Update of newly‐recognized salivary gland neoplasms: molecular and immunohistochemical findings and clinical importance

With the advancement of molecular testing and the routine use of immunohistochemical stains, salivary gland tumours previously categorized as adenoma or adenocarcinoma, not otherwise specified, are being reclassified with distinct diagnoses. Newly recognized benign entities include: sclerosing polycystic adenoma, keratocystoma, intercalated duct hyperplasia and adenoma, and striated duct adenoma. Newly recognized malignant salivary gland tumours include: microsecretory adenocarcinoma, sclerosing microcytic adenocarcinoma, and mucinous adenocarcinoma. Additionally, rare subtypes of mucoepidermoid carcinoma have been described, including Warthin‐like and oncocytic. Understanding of intraductal carcinoma continues to evolve.

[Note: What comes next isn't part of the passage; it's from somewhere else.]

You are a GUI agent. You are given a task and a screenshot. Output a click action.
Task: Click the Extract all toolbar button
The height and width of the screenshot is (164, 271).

Correctly distinguishing these lesions from mimickers can be crucial for appropriate patient care and prognostication, as well as future conceptualization of salivary disease. Molecular, immunohistochemical, and clinical understanding of salivary gland lesions has advanced in recent years, yielding reclassification and a shift in nomenclature of benign and malignant neoplasms. Pathogenic understanding, clinical treatment, and patient prognostication will improve with increasing knowledge of these diverse entities.